Synthesis of High Quality Transparent Nanocrystalline Diamond Films on Glass Substrates Using a Distributed Antenna Array Microwave System

At a Glance

Metadata	Details
Publication Date	2022-09-20
Journal	Coatings
Authors	Chaimaa Mahi, Ovidiu Brinza, Riadh Issaoui, Jocelyn Achard, Fabien Bénédic
Institutions	Sorbonne Université, Laboratoire des Sciences des Procédés et des Matériaux
Citations	10
Analysis	Full AI Review Included

Technical Documentation & Analysis: Transparent Nanocrystalline Diamond Films for Optical Devices

Executive Summary

This research successfully demonstrates the synthesis of high-quality, highly transparent Nanocrystalline Diamond (NCD) films on low-melting-point glass substrates using a Distributed Antenna Array (DAA) Microwave Plasma Chemical Vapor Deposition (MPCVD) system.

Low-Temperature Synthesis: NCD films were successfully grown on borosilicate and soda-lime glass at low substrate temperatures (T_sub 265-400 °C), enabling deposition on temperature-sensitive materials.
High Optical Performance: The resulting NCD/glass systems achieved high transmittance (>75%) across the visible and near-infrared spectrum (400-900 nm), confirming suitability for optical windows and coatings.
Material Purity: Films exhibited high diamond purity, with sp³ fractions reaching 84% and a wide optical band gap estimated at 3.55 ± 0.35 eV, indicating minimal sp² non-diamond absorption.
Ultra-Smooth Surface: The as-grown films displayed very low surface roughness (Rms 4.9-10.5 nm), characteristic of nanocrystalline structure, which eliminates the need for costly post-deposition polishing.
Surface Functionalization: Diamond deposition drastically modified the surface wettability, transitioning the substrates from hydrophilic (Contact Angle ~40-54°) to a more hydrophobic regime (Contact Angle ~76°).
Industrial Scalability: The DAA MPCVD technique provides a large, homogeneous plasma area (>600 cm²), supporting the industrial scale-up of transparent diamond coatings for large optical devices.

Technical Specifications

Parameter	Value	Unit	Context
Substrate Temperature (T_sub) Range	265 - 400	°C	Low-temperature deposition range
Maximum Growth Rate	55 ± 6	nm·h^-1	Achieved at 400 °C (Sample S-3)
Film Thickness Range	79 - 153	nm	Investigated film thickness
RMS Roughness (Rms)	4.9 - 10.5	nm	As-grown surface quality (typically < 10 nm)
Diamond Grain Size	12 ± 3	nm	Estimated via XRD (Nanocrystalline structure)
Maximum sp³ Fraction	84	%	Achieved at 265 °C (Sample S-1)
Optical Band Gap (E_g)	3.55 ± 0.35	eV	High value indicating high purity
Transmittance (Visible/NIR)	>75	%	Measured between 400-900 nm
Absorption Coefficient (Visible)	<10³	cm^-1	From 480 nm up to 900 nm
Contact Angle (Hydrophobicity)	76.5 ± 3.8	°	NCD film on soda-lime glass (Sample S-2)
Reactor Plasma Area	>600	cm²	Distributed Antenna Array (DAA) system capability

Key Methodologies

The Nanocrystalline Diamond (NCD) films were synthesized using a specialized Distributed Antenna Array (DAA) MPCVD system, optimized for low-temperature, large-area deposition.

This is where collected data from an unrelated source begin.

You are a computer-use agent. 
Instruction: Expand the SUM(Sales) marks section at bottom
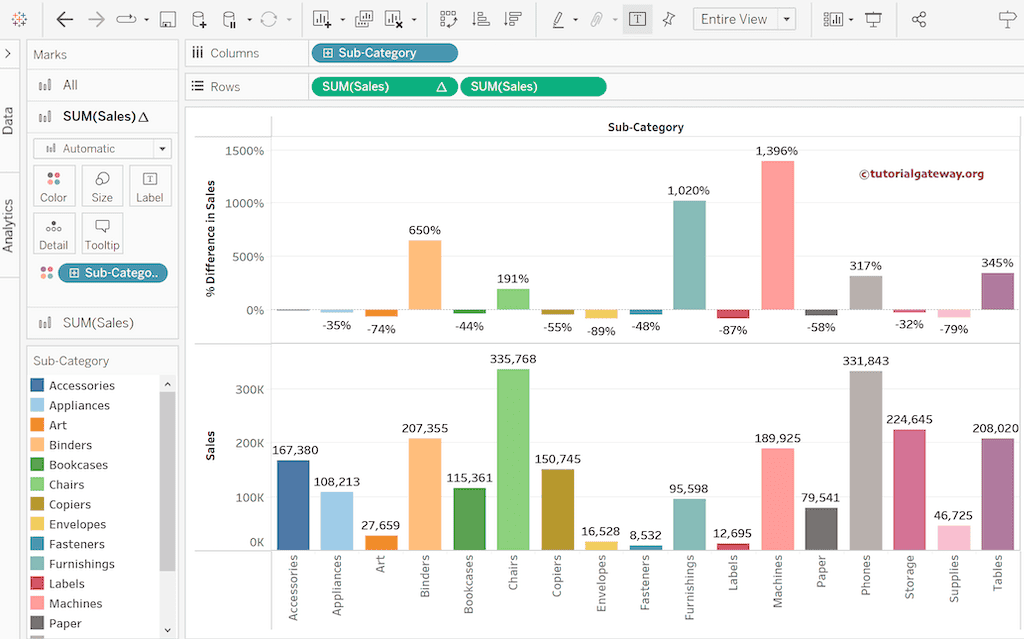98,322
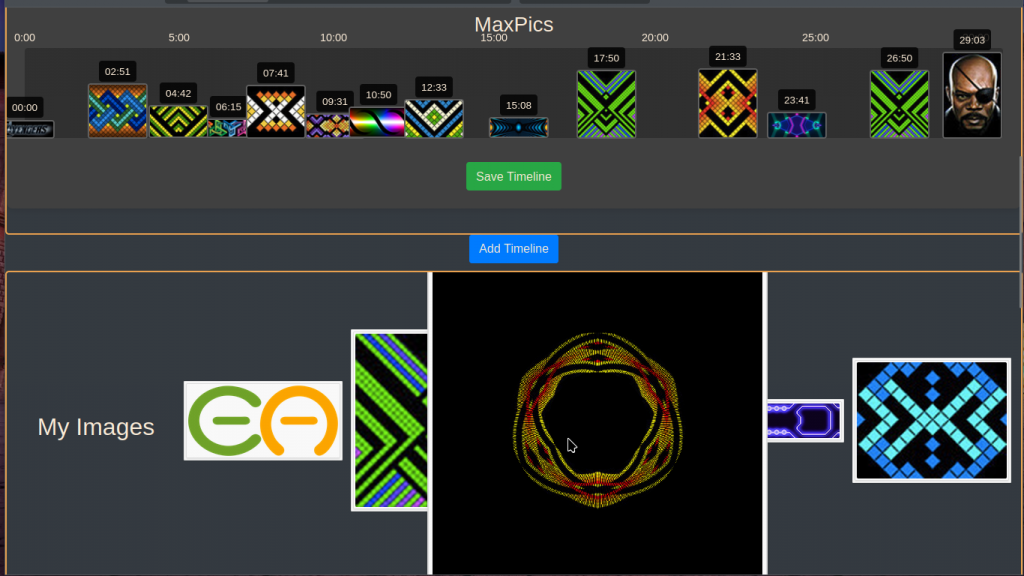Select the green and orange logo image
This screenshot has height=576, width=1024.
pos(263,421)
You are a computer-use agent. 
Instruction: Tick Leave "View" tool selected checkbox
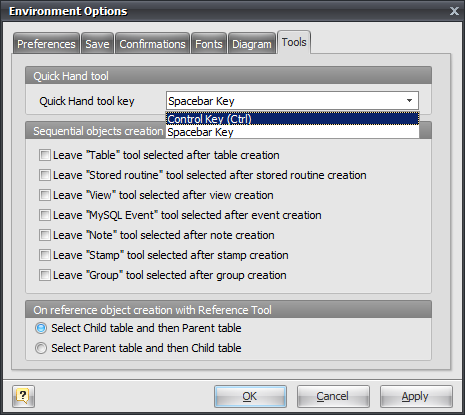point(45,195)
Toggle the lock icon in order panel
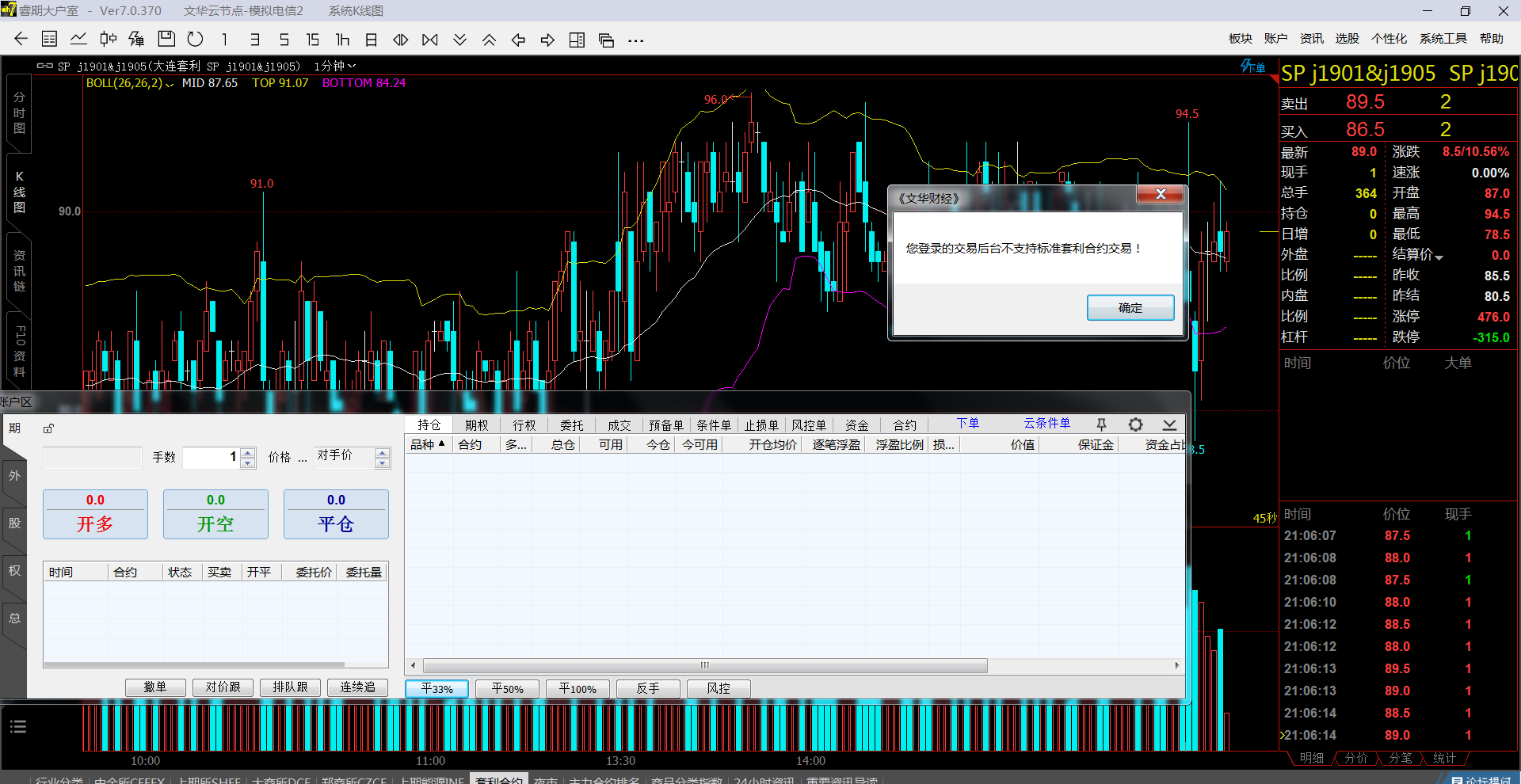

Reactor Technology: DAA Microwave Plasma CVD system composed of 16 coaxial microwave plasma sources arranged in a 2D matrix.
Substrate Preparation: Borosilicate (250 µm) and Soda-lime (1 mm) glass substrates were seeded via spin coating using a colloidal solution of 25 nm diamond powder (SYP-GAF-0-0.05) stabilized with polyvinyl alcohol (PVA).
Gas Mixture Composition: A specific gas mixture was employed to promote NCD growth:
- Hydrogen (H₂): 96.4%
- Methane (CH₄): 2.6%
- Carbon Dioxide (CO₂): 1%
Process Parameters:
- Total Gas Flow Rate: 50 sccm
- Operating Pressure: 0.35 mbar
- Microwave Power: 3 kW
Temperature Control: Substrate temperature was regulated using a graphite heater embedded in a molybdenum holder, with T_sub varied between 265 °C and 400 °C.
Characterization Techniques: Film properties were assessed using UV-visible reflectometry (thickness, reflectance), Field Emission Scanning Electron Microscopy (SEM), Atomic Force Microscopy (AFM) (roughness), Raman Spectroscopy (sp³ fraction, purity), X-ray Diffraction (XRD) (grain size), and Drop Shape Analysis (contact angle).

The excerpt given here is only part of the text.